Aim:
Please tally the lines of the material below that contain the string "swatch", with case counting, and give only the number.

[Material from a pointing dataset]
BEGIN
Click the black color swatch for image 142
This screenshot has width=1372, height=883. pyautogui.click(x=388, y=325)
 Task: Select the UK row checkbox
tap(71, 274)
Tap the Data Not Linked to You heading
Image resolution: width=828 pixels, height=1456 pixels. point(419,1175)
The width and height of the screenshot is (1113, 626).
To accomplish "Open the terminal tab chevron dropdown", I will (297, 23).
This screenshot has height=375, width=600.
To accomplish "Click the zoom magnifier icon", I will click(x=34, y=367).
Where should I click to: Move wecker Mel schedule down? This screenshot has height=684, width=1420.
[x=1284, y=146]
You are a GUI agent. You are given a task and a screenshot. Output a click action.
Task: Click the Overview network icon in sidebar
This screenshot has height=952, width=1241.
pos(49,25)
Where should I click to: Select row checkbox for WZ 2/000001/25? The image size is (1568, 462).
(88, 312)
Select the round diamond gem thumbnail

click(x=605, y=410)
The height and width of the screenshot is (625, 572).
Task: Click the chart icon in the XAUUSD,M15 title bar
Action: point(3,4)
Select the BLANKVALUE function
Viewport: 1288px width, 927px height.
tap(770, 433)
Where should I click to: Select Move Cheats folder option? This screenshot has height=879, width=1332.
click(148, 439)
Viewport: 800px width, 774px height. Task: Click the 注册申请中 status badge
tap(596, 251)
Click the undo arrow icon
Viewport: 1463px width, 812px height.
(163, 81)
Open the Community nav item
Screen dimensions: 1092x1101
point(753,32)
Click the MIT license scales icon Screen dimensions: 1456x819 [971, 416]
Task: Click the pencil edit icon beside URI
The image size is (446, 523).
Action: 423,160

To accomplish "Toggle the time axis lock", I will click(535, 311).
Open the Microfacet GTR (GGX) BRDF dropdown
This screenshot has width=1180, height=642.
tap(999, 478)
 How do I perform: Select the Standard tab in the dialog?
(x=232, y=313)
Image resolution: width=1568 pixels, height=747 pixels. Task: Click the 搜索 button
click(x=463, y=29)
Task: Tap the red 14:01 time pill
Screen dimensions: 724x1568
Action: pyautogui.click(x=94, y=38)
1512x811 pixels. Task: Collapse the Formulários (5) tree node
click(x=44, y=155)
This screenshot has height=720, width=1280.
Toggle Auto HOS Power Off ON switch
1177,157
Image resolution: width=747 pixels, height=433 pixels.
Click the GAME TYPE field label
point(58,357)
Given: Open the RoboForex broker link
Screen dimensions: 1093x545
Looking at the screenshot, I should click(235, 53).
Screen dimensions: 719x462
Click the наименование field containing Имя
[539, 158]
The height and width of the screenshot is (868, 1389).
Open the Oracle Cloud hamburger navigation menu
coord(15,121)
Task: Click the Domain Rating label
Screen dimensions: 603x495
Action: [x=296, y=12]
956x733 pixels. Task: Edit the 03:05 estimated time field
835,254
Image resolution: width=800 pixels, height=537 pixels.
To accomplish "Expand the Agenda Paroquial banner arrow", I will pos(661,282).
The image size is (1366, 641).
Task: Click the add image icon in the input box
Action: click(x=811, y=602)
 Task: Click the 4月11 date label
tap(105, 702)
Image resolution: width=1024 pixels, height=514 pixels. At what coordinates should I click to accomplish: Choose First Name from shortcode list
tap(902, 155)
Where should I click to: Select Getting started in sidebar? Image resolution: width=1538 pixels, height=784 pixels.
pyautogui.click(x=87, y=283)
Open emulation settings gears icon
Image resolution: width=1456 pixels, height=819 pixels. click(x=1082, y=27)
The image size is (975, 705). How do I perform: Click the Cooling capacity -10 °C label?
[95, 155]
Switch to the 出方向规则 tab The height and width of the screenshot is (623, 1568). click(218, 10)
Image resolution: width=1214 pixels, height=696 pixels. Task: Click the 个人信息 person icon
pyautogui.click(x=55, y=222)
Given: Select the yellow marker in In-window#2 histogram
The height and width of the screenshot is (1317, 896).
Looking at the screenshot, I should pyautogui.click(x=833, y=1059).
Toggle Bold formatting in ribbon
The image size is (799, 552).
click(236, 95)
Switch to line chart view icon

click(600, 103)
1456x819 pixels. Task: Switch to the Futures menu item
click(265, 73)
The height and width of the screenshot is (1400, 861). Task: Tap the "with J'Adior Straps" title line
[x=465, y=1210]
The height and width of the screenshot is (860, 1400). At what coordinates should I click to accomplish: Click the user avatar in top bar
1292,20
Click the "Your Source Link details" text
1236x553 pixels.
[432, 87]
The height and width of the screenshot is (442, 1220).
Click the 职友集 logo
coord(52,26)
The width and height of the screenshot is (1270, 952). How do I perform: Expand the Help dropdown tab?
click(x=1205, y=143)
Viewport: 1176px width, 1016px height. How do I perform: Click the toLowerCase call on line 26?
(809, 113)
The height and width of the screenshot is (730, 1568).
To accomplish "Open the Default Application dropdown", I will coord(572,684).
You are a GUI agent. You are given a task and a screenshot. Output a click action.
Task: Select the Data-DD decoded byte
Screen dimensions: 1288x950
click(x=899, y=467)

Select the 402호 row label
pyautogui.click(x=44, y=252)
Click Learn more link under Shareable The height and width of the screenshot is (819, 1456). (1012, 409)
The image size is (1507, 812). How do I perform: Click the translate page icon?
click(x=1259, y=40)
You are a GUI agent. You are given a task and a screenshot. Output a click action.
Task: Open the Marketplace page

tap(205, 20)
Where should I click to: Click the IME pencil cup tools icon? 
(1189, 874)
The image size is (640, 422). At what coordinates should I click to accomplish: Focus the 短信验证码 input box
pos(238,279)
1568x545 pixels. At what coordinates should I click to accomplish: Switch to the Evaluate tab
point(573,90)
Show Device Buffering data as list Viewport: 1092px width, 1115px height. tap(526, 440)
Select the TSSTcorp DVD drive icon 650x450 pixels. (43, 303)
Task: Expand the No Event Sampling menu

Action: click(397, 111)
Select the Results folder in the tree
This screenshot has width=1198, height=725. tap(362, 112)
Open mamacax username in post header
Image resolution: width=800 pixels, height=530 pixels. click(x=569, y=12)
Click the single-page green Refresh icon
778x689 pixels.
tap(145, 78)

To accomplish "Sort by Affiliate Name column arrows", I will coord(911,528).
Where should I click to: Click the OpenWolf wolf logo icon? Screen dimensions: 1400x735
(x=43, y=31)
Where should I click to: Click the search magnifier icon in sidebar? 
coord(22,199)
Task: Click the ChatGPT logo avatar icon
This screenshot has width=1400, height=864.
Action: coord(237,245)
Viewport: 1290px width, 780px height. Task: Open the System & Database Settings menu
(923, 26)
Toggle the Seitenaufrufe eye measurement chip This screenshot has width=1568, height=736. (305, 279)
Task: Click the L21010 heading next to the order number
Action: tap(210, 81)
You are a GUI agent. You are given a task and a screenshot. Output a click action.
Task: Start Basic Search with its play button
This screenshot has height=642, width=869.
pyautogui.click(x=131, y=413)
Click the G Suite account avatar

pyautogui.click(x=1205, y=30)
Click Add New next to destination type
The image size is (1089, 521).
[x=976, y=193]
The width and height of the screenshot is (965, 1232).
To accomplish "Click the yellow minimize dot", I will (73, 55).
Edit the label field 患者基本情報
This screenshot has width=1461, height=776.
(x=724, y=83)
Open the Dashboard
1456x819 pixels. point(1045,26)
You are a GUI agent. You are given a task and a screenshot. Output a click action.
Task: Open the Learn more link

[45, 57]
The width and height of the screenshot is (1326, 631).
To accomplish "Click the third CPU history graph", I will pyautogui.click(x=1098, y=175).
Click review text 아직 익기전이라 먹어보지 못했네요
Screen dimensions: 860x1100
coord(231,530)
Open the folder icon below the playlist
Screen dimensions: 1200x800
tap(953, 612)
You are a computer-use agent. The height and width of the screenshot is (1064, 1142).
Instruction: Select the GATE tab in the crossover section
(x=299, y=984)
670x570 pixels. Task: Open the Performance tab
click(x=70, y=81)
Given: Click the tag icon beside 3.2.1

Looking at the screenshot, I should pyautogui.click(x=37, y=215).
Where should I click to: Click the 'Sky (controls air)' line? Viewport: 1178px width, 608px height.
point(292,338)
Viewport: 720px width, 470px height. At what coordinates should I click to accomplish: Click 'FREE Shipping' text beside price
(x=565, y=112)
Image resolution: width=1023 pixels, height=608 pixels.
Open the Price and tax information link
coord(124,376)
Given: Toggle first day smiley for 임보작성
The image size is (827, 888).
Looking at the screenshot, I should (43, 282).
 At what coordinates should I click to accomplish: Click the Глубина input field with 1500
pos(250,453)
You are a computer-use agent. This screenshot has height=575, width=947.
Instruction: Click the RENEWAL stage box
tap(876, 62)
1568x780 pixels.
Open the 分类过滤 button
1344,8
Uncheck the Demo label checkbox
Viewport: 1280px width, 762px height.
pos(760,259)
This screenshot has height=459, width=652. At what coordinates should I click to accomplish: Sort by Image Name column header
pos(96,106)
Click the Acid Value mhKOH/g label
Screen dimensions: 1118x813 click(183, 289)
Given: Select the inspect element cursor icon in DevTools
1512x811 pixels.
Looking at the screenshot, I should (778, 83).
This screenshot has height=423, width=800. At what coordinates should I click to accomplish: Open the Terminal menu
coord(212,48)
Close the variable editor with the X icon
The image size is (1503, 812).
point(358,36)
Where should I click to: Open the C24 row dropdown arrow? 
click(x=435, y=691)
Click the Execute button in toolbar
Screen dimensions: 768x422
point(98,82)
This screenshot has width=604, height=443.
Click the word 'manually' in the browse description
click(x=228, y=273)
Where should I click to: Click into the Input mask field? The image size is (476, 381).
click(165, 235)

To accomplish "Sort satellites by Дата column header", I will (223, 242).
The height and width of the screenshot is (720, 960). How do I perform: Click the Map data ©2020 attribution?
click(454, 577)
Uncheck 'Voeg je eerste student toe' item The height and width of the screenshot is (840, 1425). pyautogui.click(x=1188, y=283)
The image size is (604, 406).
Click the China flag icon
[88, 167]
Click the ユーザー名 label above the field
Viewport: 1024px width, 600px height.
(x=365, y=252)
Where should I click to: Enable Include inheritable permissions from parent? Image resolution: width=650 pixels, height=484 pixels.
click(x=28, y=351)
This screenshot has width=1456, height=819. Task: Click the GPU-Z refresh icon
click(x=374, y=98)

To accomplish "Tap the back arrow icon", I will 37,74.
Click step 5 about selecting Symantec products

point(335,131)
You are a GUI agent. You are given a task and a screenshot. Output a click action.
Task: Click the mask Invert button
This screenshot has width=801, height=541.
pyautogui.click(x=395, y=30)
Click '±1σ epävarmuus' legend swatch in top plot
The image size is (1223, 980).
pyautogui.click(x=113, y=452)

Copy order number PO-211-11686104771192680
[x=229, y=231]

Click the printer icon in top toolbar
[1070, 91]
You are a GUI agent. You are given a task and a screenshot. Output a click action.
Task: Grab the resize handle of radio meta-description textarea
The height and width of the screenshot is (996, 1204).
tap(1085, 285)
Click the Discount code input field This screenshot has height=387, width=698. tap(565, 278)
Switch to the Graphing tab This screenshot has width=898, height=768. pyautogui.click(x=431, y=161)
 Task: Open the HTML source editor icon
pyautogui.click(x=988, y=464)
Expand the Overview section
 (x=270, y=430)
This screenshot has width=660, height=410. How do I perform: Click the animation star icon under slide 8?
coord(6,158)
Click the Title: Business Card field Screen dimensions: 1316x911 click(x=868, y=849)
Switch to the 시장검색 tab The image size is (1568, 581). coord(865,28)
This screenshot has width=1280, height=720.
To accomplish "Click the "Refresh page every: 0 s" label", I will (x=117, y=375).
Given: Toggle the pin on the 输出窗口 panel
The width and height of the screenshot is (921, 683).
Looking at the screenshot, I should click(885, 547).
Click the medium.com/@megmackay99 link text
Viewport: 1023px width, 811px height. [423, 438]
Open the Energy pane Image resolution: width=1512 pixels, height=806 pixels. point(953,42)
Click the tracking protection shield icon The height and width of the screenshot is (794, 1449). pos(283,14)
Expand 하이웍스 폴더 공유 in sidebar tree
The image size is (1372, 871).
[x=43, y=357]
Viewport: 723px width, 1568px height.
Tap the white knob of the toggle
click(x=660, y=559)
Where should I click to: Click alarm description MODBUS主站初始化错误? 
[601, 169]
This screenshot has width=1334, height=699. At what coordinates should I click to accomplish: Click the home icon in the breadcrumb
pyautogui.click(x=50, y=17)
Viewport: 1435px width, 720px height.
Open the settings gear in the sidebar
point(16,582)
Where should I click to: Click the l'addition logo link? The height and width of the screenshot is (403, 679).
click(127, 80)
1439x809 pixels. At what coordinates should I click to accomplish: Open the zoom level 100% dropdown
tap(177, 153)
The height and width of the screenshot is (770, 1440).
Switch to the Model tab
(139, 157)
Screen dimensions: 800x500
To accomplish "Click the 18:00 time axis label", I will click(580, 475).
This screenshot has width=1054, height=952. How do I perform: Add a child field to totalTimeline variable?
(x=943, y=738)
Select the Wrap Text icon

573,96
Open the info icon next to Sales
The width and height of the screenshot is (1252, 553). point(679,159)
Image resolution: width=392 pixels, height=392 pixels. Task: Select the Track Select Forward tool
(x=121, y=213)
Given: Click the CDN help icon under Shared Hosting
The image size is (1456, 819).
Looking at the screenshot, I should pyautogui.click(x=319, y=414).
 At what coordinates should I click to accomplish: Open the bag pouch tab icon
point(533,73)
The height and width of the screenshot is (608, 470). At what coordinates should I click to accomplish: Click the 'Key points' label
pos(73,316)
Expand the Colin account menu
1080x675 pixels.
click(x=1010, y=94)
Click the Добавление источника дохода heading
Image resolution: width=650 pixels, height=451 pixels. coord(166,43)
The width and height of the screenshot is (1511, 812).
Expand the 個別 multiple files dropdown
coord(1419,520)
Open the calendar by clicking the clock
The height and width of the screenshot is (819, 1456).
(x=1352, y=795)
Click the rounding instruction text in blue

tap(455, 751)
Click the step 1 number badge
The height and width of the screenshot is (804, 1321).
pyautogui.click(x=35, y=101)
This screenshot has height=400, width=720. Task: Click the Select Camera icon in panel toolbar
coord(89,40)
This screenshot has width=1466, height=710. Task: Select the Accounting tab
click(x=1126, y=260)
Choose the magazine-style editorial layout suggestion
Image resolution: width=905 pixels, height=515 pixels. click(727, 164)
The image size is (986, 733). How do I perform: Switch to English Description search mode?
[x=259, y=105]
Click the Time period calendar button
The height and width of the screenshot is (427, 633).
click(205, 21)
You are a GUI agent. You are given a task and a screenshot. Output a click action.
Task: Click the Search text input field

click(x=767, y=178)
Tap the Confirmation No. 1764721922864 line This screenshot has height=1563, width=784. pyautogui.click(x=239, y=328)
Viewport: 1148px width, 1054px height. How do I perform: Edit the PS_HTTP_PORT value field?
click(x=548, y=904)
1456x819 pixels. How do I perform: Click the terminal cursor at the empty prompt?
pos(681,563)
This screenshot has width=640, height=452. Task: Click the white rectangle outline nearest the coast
END
Result of this exercise:
2